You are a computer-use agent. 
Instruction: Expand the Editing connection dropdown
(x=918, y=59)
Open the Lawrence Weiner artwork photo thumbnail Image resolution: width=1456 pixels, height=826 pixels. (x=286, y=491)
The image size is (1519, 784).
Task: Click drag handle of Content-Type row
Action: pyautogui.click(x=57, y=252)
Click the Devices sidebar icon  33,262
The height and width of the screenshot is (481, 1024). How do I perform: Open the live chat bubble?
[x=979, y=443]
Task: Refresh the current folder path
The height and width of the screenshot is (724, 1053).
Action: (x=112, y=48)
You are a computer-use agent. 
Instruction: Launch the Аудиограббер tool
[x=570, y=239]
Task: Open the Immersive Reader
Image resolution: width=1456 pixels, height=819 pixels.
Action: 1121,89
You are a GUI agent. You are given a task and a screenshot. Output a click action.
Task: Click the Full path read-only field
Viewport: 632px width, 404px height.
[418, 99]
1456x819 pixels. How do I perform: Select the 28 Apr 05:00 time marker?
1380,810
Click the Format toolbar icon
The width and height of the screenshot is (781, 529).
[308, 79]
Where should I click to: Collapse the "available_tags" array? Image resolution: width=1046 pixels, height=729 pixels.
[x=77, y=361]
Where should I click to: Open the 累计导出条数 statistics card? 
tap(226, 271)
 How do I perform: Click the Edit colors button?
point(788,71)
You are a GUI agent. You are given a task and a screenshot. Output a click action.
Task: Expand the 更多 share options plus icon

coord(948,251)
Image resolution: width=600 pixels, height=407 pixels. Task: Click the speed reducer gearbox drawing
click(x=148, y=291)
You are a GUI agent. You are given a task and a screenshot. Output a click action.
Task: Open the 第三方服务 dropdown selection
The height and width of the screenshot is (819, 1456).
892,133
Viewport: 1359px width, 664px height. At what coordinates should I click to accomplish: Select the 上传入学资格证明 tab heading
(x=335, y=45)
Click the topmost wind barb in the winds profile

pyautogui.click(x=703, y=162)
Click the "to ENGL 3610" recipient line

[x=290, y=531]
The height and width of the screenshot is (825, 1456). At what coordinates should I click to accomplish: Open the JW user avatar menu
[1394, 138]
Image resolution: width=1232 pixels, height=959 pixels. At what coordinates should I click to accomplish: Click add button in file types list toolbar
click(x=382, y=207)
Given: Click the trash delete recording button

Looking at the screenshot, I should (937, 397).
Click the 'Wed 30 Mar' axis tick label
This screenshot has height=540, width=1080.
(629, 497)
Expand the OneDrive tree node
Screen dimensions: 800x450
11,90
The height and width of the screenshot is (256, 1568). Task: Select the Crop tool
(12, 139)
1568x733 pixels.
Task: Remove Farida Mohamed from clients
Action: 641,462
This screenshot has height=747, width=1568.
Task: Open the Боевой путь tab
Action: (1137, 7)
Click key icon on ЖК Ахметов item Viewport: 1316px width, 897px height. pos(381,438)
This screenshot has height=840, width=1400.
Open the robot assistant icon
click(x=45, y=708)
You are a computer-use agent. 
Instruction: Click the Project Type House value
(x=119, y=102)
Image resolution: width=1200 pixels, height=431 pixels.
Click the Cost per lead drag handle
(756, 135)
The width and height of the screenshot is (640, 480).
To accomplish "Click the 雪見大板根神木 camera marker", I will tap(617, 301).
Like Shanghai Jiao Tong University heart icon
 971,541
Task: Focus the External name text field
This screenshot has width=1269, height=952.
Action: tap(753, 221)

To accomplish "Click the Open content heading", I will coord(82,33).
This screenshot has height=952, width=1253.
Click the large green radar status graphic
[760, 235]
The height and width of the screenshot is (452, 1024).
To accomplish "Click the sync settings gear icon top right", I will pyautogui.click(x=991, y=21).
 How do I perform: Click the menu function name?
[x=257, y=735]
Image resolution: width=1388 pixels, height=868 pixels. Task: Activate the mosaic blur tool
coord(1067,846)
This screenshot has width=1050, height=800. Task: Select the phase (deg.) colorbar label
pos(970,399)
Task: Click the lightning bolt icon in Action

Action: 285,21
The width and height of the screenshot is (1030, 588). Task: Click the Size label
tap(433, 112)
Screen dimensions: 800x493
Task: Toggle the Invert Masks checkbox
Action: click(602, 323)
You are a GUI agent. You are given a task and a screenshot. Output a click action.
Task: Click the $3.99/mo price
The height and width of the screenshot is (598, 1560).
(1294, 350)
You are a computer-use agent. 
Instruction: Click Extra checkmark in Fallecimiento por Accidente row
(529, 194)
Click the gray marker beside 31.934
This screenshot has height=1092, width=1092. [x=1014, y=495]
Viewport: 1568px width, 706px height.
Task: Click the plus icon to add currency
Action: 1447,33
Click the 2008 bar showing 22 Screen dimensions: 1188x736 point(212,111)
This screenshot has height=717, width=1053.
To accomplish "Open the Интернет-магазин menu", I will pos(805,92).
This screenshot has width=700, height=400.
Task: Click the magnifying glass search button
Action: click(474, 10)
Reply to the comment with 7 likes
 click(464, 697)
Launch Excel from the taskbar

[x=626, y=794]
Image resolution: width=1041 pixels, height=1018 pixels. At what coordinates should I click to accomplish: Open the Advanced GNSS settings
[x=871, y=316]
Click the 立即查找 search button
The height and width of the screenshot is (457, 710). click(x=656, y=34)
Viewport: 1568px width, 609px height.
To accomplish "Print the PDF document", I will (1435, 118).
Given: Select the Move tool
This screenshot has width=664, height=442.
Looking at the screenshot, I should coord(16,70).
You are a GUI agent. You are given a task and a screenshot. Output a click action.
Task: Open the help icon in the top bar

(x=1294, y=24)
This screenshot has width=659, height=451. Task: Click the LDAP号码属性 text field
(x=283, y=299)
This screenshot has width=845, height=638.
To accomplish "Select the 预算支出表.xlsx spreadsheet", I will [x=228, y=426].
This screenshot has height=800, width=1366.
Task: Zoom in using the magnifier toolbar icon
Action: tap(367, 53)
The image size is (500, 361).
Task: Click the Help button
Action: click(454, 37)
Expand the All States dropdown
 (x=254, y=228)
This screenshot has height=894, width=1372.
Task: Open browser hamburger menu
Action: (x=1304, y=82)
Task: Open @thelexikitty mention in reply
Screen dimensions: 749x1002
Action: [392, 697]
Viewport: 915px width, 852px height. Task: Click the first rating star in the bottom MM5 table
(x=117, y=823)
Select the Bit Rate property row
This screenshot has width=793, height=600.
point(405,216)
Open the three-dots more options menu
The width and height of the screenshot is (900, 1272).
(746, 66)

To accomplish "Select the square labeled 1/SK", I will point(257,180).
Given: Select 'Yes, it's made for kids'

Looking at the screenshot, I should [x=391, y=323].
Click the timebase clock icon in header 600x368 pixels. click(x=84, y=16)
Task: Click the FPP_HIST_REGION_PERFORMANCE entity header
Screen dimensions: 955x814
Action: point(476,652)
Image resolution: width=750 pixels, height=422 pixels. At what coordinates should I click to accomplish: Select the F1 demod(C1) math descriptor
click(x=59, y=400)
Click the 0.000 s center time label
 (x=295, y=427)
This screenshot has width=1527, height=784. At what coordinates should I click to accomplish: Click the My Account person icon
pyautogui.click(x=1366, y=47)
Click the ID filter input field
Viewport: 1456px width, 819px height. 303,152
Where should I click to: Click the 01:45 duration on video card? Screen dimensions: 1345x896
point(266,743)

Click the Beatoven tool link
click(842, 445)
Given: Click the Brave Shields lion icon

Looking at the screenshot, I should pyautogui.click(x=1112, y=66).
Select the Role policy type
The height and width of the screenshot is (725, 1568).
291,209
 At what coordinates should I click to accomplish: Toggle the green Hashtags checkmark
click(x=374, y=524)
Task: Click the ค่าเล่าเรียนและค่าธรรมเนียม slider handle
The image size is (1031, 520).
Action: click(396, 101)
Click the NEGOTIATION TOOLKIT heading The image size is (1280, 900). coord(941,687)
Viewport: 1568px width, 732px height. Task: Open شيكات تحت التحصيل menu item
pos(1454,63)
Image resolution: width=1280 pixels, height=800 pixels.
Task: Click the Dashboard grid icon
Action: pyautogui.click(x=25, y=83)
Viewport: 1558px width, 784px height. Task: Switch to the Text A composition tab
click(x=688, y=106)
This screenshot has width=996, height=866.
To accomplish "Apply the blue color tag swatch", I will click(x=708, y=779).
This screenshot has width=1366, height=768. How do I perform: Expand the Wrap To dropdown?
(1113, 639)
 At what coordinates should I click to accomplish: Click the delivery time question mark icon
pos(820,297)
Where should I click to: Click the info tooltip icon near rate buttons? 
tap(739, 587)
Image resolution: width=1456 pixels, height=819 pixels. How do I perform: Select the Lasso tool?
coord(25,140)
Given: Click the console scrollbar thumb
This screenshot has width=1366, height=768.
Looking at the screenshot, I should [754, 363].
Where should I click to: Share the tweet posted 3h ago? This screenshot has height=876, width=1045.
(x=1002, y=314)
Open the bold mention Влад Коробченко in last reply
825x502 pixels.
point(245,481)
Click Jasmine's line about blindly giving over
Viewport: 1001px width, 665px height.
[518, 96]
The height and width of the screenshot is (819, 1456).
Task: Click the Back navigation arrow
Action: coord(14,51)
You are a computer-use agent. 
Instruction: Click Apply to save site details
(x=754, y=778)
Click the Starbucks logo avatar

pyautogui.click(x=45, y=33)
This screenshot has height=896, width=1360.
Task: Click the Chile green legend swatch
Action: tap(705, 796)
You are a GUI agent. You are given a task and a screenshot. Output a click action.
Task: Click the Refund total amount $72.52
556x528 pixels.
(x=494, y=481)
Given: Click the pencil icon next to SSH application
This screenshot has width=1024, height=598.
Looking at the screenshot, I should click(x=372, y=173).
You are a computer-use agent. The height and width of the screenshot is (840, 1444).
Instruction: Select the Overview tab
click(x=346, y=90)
————
▸ WRITTEN PROBLEM
Rewrite the item lines above as a Markdown table with the columns Row and Item line, from the line that contains "Image resolution: width=1200" up to and including the line that contains "will pyautogui.click(x=991, y=21).". Number each row and leave out blank lines.

▸ RESULT BELOW
| Row | Item line |
|---|---|
| 1 | Image resolution: width=1200 pixels, height=431 pixels. |
| 2 | Click the Cost per lead drag handle |
| 3 | (756, 135) |
| 4 | The width and height of the screenshot is (640, 480). |
| 5 | To accomplish "Click the 雪見大板根神木 camera marker", I will tap(617, 301). |
| 6 | Like Shanghai Jiao Tong University heart icon |
| 7 |  971,541 |
| 8 | Task: Focus the External name text field |
| 9 | This screenshot has width=1269, height=952. |
| 10 | Action: tap(753, 221) |
| 11 | To accomplish "Click the Open content heading", I will coord(82,33). |
| 12 | This screenshot has height=952, width=1253. |
| 13 | Click the large green radar status graphic |
| 14 | [760, 235] |
| 15 | The height and width of the screenshot is (452, 1024). |
| 16 | To accomplish "Click the sync settings gear icon top right", I will pyautogui.click(x=991, y=21). |